Retira da boca as palhas duplas que mordeste e não deixes de procurar, não um nexo mas um atalho onde as meter.
Não mastigues com tanta pressa pois há fome nesse corpo e mais ainda no mundo que desconheces, e cada uma deve saber o que fazer à proteína do tempo que, afinal, será sempre um outro menos informado e especial.
Quantos séculos demorou, para, aqui chegada, tarde ou não é o que menos revela, pois as viagens têm sido túrbidas e crescentes, voltarmos ao mesmo modo espiralar!
Quando a tua amante ditadora envelheceu passou a afixar por todo o lado que quando olhássemos para trás a ouviríamos. Já percorremos todos os álbuns e ainda não a escutámos, vislumbrámos, nada! Ou nada do que já não tivéssemos experimentado com as nossas curiosas orelhas, tão grandes…
Mas porque hás-de falar do presente das coisas passadas? Há tanto por descobrir.

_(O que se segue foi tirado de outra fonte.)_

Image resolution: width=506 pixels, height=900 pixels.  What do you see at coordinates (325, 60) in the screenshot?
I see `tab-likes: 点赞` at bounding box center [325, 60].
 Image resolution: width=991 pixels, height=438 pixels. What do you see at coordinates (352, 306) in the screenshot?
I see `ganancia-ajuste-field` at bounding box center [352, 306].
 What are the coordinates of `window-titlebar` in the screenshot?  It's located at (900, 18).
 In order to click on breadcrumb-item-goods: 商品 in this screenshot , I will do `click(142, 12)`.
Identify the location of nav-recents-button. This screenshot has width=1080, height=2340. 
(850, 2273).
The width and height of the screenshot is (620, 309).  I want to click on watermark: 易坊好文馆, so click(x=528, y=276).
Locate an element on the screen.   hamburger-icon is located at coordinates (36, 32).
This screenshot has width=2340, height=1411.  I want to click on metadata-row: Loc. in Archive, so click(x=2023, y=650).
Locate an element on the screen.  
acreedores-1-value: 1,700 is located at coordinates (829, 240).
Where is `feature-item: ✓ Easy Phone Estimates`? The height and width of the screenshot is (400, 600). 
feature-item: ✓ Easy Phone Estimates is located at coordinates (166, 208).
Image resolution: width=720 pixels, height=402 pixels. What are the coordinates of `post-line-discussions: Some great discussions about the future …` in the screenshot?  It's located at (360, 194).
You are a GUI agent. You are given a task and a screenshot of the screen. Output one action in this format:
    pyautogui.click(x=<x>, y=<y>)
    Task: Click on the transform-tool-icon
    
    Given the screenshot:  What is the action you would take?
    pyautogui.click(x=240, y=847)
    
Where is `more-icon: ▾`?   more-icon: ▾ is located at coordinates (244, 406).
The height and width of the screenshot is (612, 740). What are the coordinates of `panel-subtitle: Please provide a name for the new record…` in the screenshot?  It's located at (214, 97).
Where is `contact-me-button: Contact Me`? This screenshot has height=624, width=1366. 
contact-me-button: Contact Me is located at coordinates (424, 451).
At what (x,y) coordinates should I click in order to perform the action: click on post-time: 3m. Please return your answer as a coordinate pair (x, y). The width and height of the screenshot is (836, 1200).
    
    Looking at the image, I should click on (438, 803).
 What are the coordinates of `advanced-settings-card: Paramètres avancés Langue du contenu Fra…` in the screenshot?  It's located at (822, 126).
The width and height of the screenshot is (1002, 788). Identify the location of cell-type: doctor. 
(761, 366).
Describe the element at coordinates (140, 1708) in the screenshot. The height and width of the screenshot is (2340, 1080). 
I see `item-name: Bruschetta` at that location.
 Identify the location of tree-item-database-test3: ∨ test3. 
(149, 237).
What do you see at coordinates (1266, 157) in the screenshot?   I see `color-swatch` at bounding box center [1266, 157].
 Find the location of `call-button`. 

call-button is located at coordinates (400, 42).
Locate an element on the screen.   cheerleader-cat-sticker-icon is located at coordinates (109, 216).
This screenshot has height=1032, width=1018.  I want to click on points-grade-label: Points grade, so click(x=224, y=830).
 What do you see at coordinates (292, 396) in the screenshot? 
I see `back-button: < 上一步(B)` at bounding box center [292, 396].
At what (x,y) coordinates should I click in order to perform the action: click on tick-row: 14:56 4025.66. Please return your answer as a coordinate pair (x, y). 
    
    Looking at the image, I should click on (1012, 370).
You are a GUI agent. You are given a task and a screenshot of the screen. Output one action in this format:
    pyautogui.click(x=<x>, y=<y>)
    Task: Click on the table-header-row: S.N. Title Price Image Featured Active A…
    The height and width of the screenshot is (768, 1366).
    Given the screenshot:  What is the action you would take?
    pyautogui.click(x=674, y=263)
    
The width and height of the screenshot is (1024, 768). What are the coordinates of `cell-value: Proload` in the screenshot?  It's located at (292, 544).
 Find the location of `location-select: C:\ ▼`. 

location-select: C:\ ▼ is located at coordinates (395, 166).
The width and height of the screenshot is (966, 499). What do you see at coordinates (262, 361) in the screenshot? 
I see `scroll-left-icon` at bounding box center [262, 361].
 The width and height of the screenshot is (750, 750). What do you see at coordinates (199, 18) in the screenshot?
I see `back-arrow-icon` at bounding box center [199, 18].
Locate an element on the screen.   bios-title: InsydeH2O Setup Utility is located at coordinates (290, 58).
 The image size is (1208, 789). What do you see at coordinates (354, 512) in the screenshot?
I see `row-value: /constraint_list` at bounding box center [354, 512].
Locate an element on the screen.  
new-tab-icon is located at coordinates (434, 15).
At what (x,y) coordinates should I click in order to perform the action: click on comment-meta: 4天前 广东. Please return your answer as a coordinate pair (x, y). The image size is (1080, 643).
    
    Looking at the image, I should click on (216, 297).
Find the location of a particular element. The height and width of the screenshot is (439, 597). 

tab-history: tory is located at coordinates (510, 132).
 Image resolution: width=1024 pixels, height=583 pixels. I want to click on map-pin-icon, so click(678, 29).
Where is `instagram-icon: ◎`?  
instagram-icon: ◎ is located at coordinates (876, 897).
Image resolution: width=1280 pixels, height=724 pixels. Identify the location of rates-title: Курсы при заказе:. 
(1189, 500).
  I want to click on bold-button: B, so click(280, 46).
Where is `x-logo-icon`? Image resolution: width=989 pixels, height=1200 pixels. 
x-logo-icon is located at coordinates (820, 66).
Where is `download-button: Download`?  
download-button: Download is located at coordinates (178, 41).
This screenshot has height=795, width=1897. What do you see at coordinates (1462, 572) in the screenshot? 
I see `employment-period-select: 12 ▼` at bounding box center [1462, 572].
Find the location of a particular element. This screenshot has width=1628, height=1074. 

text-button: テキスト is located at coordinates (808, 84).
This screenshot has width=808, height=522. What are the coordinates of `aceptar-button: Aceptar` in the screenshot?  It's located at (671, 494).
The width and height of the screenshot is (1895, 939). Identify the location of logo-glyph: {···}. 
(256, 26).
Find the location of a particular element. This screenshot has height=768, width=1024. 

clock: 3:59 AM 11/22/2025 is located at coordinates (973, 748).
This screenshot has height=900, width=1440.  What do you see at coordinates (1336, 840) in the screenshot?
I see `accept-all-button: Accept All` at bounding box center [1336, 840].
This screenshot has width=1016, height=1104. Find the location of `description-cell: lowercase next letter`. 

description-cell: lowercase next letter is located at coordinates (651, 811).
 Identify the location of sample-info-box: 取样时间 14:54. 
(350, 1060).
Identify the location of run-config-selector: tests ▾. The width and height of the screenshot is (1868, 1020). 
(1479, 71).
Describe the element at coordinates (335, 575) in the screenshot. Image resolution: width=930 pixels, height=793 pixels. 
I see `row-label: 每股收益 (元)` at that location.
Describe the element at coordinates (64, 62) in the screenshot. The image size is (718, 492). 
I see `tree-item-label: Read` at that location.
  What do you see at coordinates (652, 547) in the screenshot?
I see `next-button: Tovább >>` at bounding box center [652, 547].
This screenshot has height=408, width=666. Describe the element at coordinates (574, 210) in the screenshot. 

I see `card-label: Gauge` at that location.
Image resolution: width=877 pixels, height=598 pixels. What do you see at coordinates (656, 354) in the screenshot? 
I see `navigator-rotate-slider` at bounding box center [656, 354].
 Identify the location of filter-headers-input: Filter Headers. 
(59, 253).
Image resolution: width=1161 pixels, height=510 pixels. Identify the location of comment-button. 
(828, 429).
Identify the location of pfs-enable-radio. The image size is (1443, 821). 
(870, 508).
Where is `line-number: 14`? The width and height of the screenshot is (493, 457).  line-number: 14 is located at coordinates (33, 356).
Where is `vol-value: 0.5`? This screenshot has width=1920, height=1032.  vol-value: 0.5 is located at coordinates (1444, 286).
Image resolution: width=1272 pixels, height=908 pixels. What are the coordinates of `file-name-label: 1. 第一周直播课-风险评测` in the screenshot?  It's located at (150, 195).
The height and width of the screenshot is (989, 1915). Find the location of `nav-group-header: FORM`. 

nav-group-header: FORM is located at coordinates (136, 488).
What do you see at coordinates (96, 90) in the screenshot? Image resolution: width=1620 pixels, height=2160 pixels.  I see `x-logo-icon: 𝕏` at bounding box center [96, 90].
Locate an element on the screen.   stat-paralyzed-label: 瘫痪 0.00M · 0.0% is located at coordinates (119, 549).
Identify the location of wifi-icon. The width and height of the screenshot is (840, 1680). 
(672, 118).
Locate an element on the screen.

A bem dizer aquilo das imagens desencarnadas era uma fractura entre ti e ela. Todos os nossos truques para retomar a capa desse álbum eram os de quem recupera o tegumento ameaçado pela falta de hidratação. Ambos visavam a verdade da história desde que ela não fosse imediata. E perdemos muitas vezes os fluidos, a água no corpo, de tanto a procurar. Cada viagem, cada caminhada, procura saber mais, um saber que medeie a relação com a verdade. Mas, enquanto saber, ela não era nem discursiva nem reflexo de uma só composição visual.
Foi por isso que as nossas amigas se mudaram para a cidade onde todo o ferro forjado do século XX era depositado. As relações também têm sido isso, ferro forjado. No entanto, receber outras viajantes era a tua principal vocação, foram elas que mudaram a forma de te relacionares com a verdade. Se já não é assim, conta como será.